• WHAT YOU WILL DO:
Answer these questions from the passage below on digitizing media production.
(a) What share of staff in some divisions may be made redundant in some media companies?
(b) What could recorded interviews for a newspaper also be sold as?
(c) Moving to network-based storage may expose a media company's most precious assets to which two threats?

• EXCERPTED PASSAGE:
▼

Digitized production should typically lower costs as fewer staff will likely be required to get the same amount of work done. In some media companies, up to 50 percent of staff in some divisions may be made redundant. Journalists may take over a large part of the production process, removing the need for dedicated producers. Tape editors, whose tools are scissors and tape, may no longer be needed. Job losses will likely be an unavoidable consequence of digitization for most media companies. Yet for some companies, the cost savings enabled by digitization may well mean survival.

Digitized media production should enable a variety of new revenue streams for any media company. It can make content archives more accessible. It can automate digital rights management. And it can make the digitization and repurposing of content easier.

The digitization of media production can also make it easier to supply content in the right format. For instance, recorded interviews for a newspaper could also be sold as podcasts. Television and radio comedies could be turned into online talking books. All of the photos taken for a newspaper article – most of which never make it into print – can be made available to agencies and end-customers worldwide.

Revenue growth should be the most convincing reason to move to digitization, yet some media companies may not be investing enough time and effort to understand how the two can be linked.

Bottom Line

The imperatives for digitizing media production are compelling – for all sectors. However, media companies must give careful consideration to specific details such as timing, digital security and process change.

Media companies that move too early may end up suffering from unstable, immature technology that reduces rather than increases efficiency. They may also pay too much for technology that is on a downward price spiral. Laggards, on the other hand, are likely to find themselves outpaced by competitors who are quicker to achieve reliable revenue sources and an efficient cost base.

Media companies undertaking widespread digitization of production facilities should also protect themselves against new risks such as increased vulnerability to hackers and intellectual property theft. For example, moving to network-based storage provides greater access and immediacy, but may also expose a media company’s most precious assets to viruses and pirates – neither of which was a critical issue when content was held on tape in a store room. Every media company board should be asking tough questions such as: what happens if the network gets infected by a virus, or a hacker starts corrupting files? What if a worm with a destructive payload starts wiping the archive? Big brand media companies are likely to be a hacker’s dream.

Most importantly, media executives should understand that the move to digitally media production is not just a technology refresh. It also demands new skills and new processes. Creative staff will probably need to develop information technology skills – as will suppliers and temporary staff. Processes throughout the production function will likely need to be redesigned around the new technology so the impact is not marginalized. Companies may also need to change their view on back catalog sales, treating them as a key element of the bottom line, not just a bonus.

▲

• GIVEN DATA:
▼

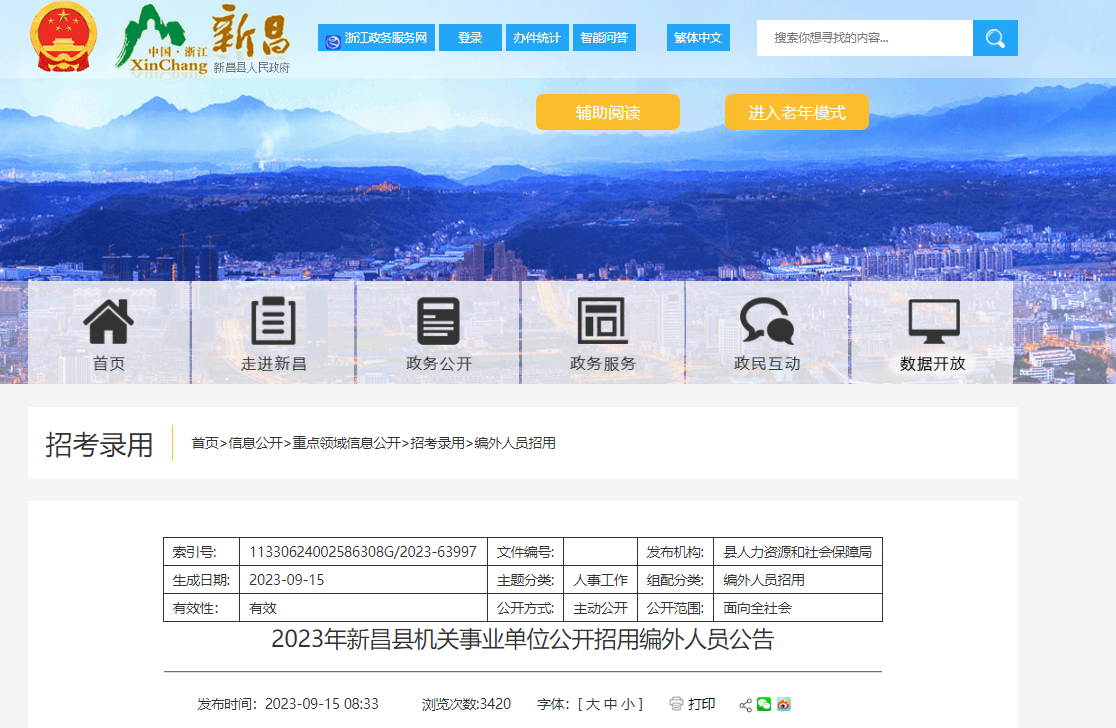Viewport: 1116px width, 728px height.
Task: Share article via Weibo icon
Action: pos(784,704)
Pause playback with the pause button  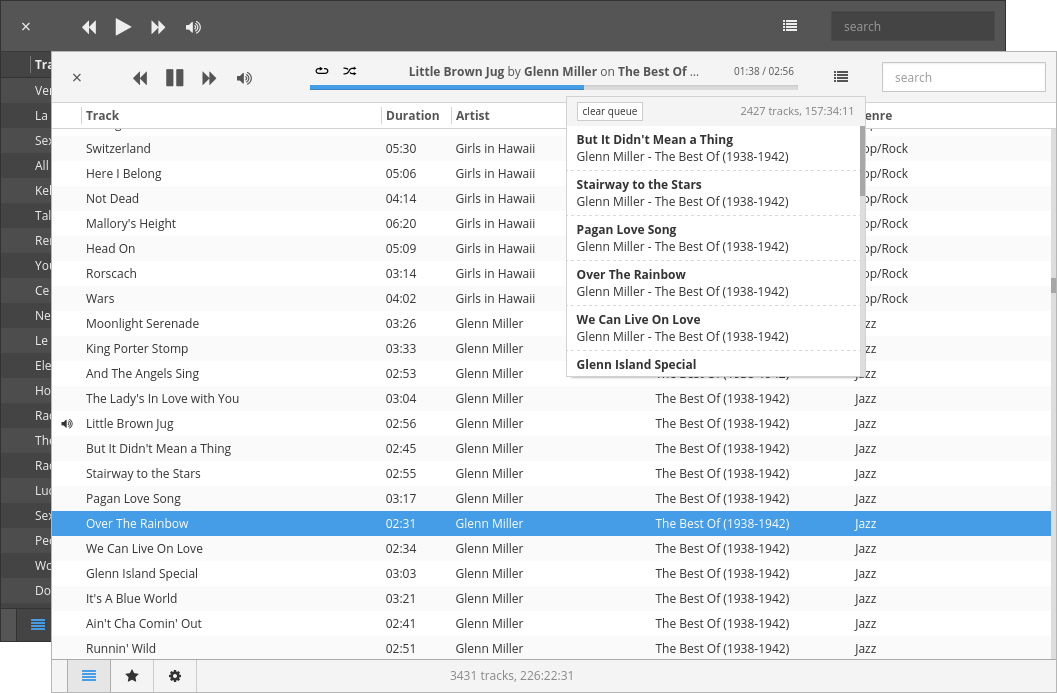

▲

• RESPONSE:
(a) Up to 50 percent.
(b) Podcasts.
(c) Viruses and pirates.